On 16 September 2009, Dracena signed a three-year deal with Santos FC, being sidelined during his first year due to a knee injury.

Dracena was an important defensive unit for Peixe in the following years, winning three Paulista titles (2010, 2011 and 2012), one Copa do Brasil (2010, scoring in the final) and one Copa Libertadores (2011). However, he struggled with two serious knee injuries which sidelined him for long periods.
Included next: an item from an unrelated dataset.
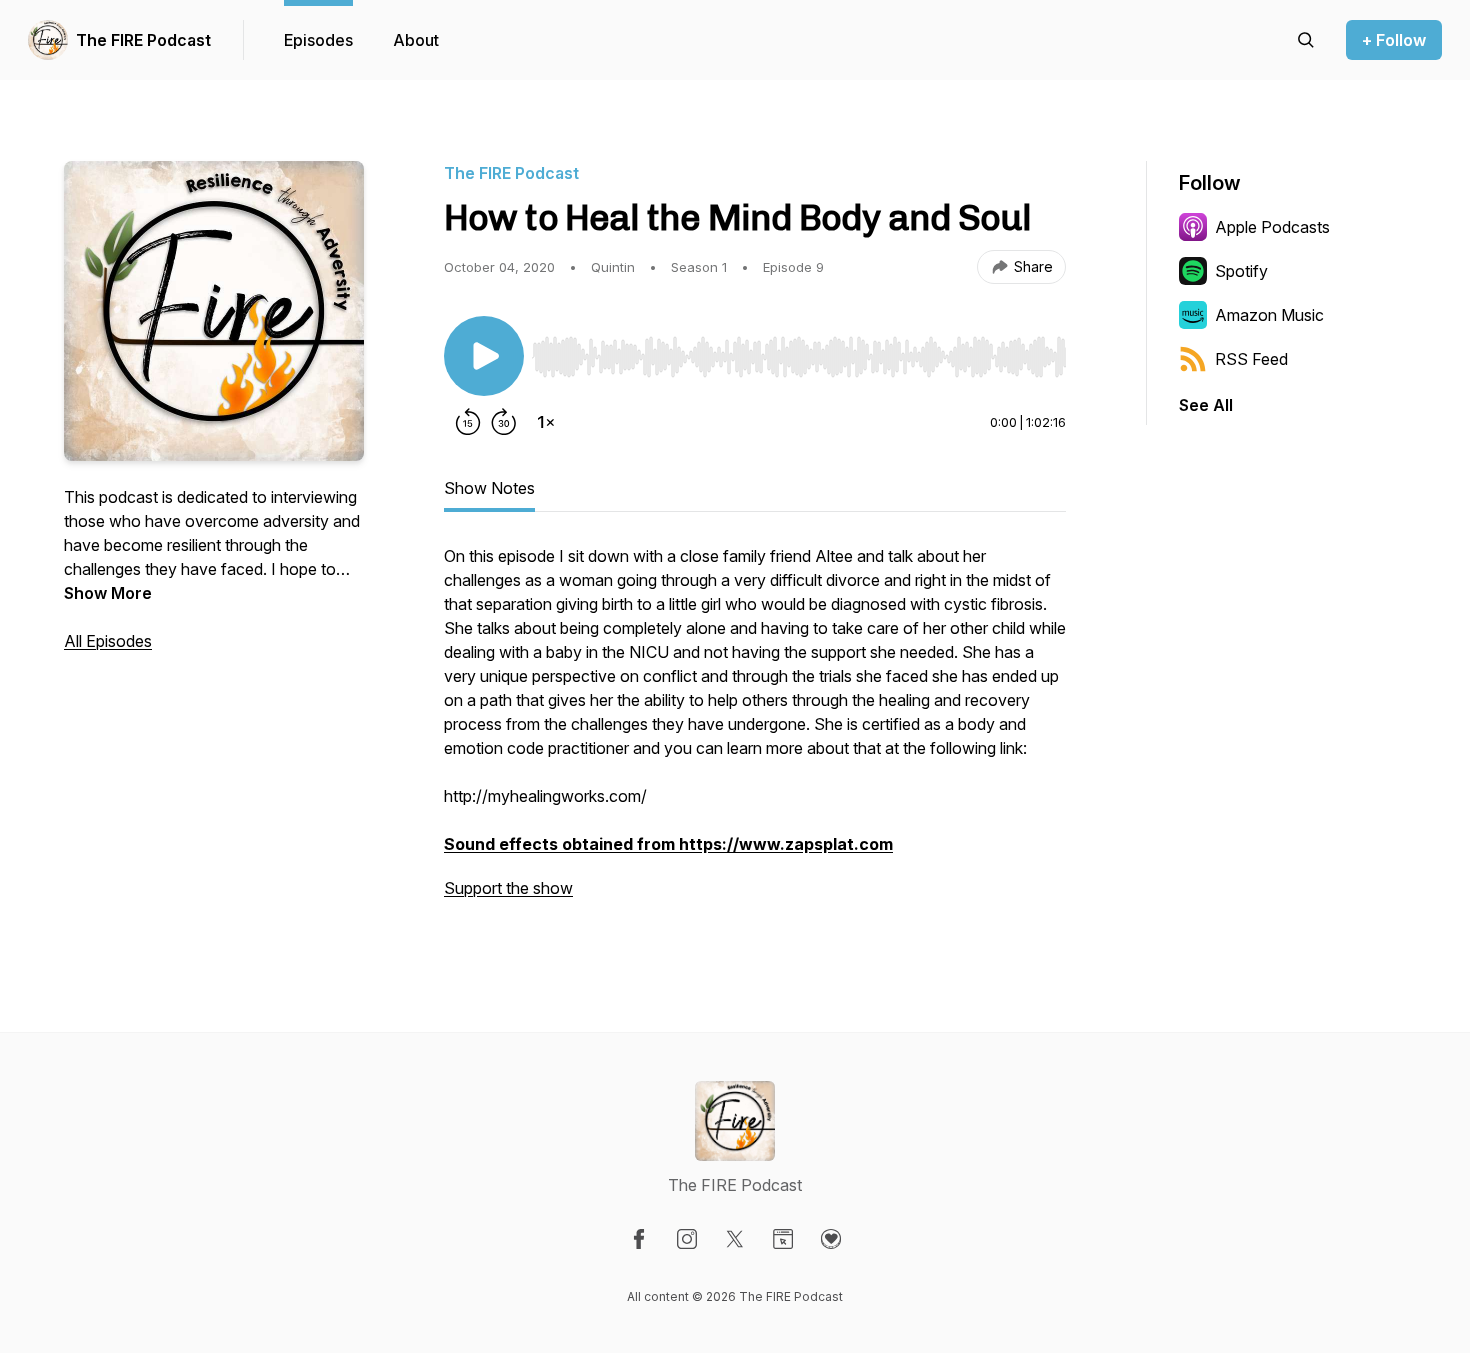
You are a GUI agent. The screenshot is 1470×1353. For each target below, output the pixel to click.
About (416, 40)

On 15 January 2015, after the club's financial trouble, Dracena rescinded his link.

===Corinthians===
On 21 January 2015, Dracena signed a two-year deal with Santos' fierce rivals Corinthians. On 22 December, after being a backup option, he terminated his contract.

===Palmeiras===
Shortly after leaving Corinthians, Dracena signed a two-year contract with Palmeiras. He was again a backup for the most of his spell, but still won two Série A titles with the club (2016 and 2018).

On 4 December 2019, Dracena announced his retirement from professional football at the age of 38.

==International career==
Dracena represented Brazil at the 2001 U-20 World Cup. In June 2003, he received his first call-up to the Brazilian senior team for the 2003 Confederations Cup, but did not play.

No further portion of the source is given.